Matt Passmore was the first actor cast in the series. Kiele Sanchez, Uriah Shelton, and Carlos Gómez were cast next. On February 25, 2010, The Glades was given a series order of 13 episodes.

On September 13, 2010, A&E announced that the show had been renewed for a second season. Season two of the series premiered on Sunday, June 5, 2011. On October 18, 2011, The Glades was renewed for a third season, which premiered June 3, 2012. With a 5% increase in viewership, A&E renewed The Glades for a fourth season.

On September 1, 2013, The Huffington Post reported that the A&E Network did not renew The Glades for its fifth season. Show creator Clifton Campbell later told Rob Owen that the fifth season would have focused on the question "Who shot Jim Longworth?", adding that Longworth would have survived. Campbell said, "The cancellation took us all by surprise."

==Episodes==

In total, 49 episodes of The Glades were aired over four seasons.

| Season | Episodes |  | Originally released |  |
| First released | Last released |
| 1 | 13 |  | July 11, 2010 | October 3, 2010 |
| 2 | 13 |  | June 5, 2011 | September 5, 2011 |
| 3 | 10 |  | June 3, 2012 | August 12, 2012 |
| 4 | 13 |  | May 27, 2013 | August 26, 2013 |

==Reception==
The Glades debuted with 3.6 million viewers, breaking A&E's records for most-watched and highest-rated original drama series telecast ever according to Nielsen Fast Nationals numbers. The show has been met with positive reviews, with an initial score of 64 out of 100 from Metacritic.

=== Ratings ===

| Season | Timeslot (ET/PT) | # Ep. | Premiered |  | Ended |  | TV Season | Viewers (in millions) |
| Date | Premiere Viewers (in millions) | Date | Finale Viewers (in millions) |
| Season 1 | Sunday 10 pm | 13 | July 11, 2010 | 3.55 | October 3, 2010 | 2.69 | 2010 | 3.8 |
| Season 2 | Sunday 10 pm | 13 | June 5, 2011 | 3.01 | September 5, 2011 | 2.38 | 2011 | 3.9 |
| Season 3 | Sunday 9 pm | 10 | June 3, 2012 | 3.11 | August 12, 2012 | 3.10 | 2012 | 3.0 |
| Season 4 | Monday 9 pm | 13 | May 27, 2013 | 3.26 | August 26, 2013 | 3.41 | 2013 | 3.4 |

== Home media ==
The Glades: Season One was released on DVD in region 1 on June 14, 2011, and region 4 on March 7, 2012. It contains all 13 episodes of season one.

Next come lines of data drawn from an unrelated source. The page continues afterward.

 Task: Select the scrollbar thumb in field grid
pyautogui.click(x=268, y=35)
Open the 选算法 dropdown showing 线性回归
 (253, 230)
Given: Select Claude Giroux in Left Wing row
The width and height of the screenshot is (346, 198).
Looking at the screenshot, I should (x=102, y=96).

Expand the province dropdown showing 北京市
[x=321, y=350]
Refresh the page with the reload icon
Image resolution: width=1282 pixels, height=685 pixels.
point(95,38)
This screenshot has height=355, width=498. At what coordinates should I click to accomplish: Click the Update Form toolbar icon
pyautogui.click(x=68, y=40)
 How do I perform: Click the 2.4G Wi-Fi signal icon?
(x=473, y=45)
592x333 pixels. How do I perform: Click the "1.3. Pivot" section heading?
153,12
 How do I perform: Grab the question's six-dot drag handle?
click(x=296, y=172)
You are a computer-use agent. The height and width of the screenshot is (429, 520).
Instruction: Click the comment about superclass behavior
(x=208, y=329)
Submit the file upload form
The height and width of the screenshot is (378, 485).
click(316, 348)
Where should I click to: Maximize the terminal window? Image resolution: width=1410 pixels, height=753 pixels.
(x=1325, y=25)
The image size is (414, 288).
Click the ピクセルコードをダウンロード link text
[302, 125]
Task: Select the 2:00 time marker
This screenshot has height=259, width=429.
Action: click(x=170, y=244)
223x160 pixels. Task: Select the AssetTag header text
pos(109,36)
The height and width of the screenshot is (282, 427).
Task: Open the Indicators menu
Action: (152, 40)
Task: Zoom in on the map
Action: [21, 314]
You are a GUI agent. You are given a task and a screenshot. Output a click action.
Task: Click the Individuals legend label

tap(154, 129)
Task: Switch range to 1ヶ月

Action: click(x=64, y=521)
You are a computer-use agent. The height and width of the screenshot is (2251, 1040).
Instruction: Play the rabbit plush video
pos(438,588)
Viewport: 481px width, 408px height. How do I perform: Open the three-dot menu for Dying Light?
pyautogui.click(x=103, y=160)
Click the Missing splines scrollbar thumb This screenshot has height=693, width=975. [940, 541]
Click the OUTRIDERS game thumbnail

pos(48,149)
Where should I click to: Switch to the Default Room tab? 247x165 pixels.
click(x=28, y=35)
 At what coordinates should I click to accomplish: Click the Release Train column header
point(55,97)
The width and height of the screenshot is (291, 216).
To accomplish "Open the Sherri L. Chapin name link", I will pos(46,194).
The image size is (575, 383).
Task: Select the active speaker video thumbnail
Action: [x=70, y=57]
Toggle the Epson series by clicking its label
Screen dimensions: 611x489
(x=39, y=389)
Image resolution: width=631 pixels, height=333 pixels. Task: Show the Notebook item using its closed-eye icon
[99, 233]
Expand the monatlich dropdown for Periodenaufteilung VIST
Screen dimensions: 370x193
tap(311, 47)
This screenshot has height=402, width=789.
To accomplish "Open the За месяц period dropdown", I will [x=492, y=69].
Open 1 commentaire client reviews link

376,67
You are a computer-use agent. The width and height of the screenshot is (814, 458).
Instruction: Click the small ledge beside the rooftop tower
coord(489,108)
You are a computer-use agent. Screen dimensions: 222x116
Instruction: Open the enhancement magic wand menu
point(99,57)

Special features include deleted scenes, a gag reel, behind-the-scenes footage, "Sunshine State of Mind: Casting The Glades" and "A Location for Murder: Filming in the Glades" featurettes, and cast commentaries.

The Glades: Season Two was released on DVD in region 1 on July 10, 2012, and is set to be released in region 4 on December 31, 2013. It contains all 13 episodes of season two. Special features include deleted scenes, commentary, "Jim Longworth's Guide to Police Work" and "Love Triangles: Relationship Complexities and The Glades" featurettes, and a gag reel.

The Glades: Season Three was released on DVD in region 1 on June 4, 2013. The Glades: Season Four was released on DVD in region 1 on June 3, 2014.

==Broadcast==
In Australia, the series premiered on SoHo (formerly W) on December 5, 2010, with season two returning on December 4, 2011, season 3 on August 20, 2012, and season 4 on May 30, 2013.

In the UK, the series premiered on Alibi on September 11, 2012, with season two returning on January 22, 2013, and season three on September 4, 2013. The fourth season, its last, premiered on July 15, 2014.

The series, except for season four's episode seven "Gypsies, Tramps and Thieves", is available to watch in the UK on Disney+.